The bankruptcy ruling late Thursday to pay off some $900,000 in debt and back taxes came a week after the killing of a local journalist, Chauncey W. Bailey Jr., a case in which a handyman employed by the bakery is a prime suspect.
Mr. Bailey, who had been investigating the bakery’s finances for a newspaper story, was shot at close range in daylight in downtown Oakland on Aug. 2.
Yusuf Bey opened the bakery, famous for its bean pies, in the late 1960s, becoming a well-regarded figure by relentlessly advocating black self-reliance.

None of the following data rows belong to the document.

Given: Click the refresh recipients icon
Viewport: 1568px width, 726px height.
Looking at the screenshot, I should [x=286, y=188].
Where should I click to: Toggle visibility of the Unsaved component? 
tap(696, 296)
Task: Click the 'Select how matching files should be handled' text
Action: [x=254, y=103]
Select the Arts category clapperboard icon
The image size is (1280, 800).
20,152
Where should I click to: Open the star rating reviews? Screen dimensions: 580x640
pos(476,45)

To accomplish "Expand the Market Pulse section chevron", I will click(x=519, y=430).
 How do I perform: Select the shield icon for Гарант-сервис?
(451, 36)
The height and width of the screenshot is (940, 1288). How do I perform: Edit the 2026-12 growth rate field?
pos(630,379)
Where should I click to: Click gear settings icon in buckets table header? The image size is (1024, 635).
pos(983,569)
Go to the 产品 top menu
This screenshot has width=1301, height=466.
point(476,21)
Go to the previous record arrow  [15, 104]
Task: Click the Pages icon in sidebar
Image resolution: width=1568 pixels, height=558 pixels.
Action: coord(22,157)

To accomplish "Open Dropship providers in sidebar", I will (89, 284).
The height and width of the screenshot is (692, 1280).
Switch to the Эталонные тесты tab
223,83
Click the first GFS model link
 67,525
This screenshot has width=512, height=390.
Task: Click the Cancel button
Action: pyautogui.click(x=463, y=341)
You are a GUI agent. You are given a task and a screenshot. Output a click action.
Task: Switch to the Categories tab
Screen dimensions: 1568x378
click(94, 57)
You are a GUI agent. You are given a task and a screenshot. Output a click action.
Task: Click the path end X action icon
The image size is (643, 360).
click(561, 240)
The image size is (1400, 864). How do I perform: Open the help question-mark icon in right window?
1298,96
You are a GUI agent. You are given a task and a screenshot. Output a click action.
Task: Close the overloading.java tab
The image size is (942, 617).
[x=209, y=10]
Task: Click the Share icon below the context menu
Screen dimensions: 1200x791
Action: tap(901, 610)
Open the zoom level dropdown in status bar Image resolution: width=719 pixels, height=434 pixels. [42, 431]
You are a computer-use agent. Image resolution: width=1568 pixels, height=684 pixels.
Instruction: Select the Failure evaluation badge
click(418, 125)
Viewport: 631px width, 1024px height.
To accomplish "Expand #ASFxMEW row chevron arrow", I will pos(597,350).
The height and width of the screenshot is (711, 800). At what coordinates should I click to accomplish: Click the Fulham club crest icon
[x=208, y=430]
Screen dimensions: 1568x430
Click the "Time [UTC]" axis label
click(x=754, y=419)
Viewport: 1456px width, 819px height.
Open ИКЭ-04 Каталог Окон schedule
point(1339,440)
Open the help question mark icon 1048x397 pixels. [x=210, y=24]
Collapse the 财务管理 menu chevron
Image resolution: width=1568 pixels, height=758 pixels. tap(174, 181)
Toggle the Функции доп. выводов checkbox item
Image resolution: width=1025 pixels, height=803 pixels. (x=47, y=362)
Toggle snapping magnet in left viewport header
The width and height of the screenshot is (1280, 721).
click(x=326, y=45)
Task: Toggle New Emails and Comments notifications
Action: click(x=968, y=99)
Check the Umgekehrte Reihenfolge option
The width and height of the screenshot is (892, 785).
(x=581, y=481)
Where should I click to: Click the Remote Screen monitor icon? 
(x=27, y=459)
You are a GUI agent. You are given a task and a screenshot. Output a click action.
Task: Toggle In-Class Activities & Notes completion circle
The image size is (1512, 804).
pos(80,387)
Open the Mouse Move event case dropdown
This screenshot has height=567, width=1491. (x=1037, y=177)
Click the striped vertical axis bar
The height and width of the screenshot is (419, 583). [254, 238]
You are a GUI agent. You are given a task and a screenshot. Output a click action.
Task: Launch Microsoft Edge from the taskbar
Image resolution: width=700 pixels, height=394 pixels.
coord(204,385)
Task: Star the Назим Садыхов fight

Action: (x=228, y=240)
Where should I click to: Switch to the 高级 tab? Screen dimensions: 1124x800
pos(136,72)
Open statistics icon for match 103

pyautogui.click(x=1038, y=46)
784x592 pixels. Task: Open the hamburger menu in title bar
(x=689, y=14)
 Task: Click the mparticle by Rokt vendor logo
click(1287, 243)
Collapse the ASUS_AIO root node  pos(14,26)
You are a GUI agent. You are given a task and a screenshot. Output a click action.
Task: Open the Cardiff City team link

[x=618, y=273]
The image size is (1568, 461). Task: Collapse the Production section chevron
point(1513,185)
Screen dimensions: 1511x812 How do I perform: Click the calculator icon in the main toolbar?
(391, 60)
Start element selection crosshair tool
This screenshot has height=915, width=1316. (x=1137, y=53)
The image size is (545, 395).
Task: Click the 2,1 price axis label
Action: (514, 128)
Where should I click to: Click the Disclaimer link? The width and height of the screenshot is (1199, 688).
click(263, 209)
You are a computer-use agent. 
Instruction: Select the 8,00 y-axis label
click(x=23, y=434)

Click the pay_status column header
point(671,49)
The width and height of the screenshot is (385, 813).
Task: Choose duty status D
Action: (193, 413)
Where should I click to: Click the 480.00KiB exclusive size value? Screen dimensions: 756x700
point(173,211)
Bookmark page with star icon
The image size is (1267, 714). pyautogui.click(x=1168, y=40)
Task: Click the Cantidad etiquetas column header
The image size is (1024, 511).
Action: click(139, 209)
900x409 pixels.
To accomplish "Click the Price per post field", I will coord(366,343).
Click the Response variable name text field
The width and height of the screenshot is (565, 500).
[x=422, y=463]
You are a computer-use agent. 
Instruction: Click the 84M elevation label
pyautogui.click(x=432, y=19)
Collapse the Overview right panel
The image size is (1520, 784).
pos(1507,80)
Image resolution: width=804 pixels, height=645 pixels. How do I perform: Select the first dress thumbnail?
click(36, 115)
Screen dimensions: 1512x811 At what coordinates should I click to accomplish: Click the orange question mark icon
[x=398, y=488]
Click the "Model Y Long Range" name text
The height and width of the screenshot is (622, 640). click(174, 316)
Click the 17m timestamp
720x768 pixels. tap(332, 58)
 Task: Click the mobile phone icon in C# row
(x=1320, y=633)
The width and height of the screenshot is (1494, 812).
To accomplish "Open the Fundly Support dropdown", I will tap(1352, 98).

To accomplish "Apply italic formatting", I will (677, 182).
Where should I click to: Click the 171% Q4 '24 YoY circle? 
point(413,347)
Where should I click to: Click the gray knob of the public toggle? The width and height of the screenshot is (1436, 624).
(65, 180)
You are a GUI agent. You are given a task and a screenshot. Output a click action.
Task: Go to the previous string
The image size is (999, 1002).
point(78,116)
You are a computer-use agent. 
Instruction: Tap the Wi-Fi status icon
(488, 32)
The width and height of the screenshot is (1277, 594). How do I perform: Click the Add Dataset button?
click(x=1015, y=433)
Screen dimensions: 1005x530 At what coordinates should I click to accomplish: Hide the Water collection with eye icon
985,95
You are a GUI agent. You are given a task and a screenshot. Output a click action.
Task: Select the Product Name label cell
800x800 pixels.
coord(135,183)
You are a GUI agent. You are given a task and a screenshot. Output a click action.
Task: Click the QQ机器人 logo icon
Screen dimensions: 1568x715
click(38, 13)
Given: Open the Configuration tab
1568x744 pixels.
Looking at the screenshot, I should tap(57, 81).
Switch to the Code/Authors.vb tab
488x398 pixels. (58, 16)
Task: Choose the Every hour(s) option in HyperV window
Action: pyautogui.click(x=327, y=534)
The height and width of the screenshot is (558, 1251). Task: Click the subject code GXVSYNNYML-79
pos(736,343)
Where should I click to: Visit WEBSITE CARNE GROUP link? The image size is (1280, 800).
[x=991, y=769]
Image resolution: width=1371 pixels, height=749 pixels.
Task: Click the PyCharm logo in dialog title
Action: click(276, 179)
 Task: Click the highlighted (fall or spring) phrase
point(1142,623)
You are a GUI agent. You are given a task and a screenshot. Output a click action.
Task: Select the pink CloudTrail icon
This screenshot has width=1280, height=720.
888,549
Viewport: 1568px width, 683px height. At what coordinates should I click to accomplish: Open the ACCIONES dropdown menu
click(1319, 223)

Mr. Bey and his descendants drew their inspiration from Elijah Muhammad, the Nation of Islam leader. Several black Muslim clerics in the Bay Area recall that Mr. Muhammad excommunicated Mr. Bey in the early 1970s, but the reasons were murky.
“They claimed Islam but they were absolutely not Muslims,” said Delmont Y. Waqia, the director of Islamic studies at Al Salaam mosque in Oakland and Mr. Bailey’s brother-in-law, noting that Mr. Bey did not worship at any mosque.
Still, Mr. Bey copied the Nation of Islam in its ideology and appearance, the men wearing suits with bow ties and the women headscarves. The slice of the group’s creed he emphasized was that African-Americans had to make their own heaven on earth — there was no afterlife — with proof of righteousness embodied in a good business and a Cadillac, other Muslim leaders said.
His message was welcomed, particularly given Oakland’s role as a font of black nationalist organizations like the Black Panthers.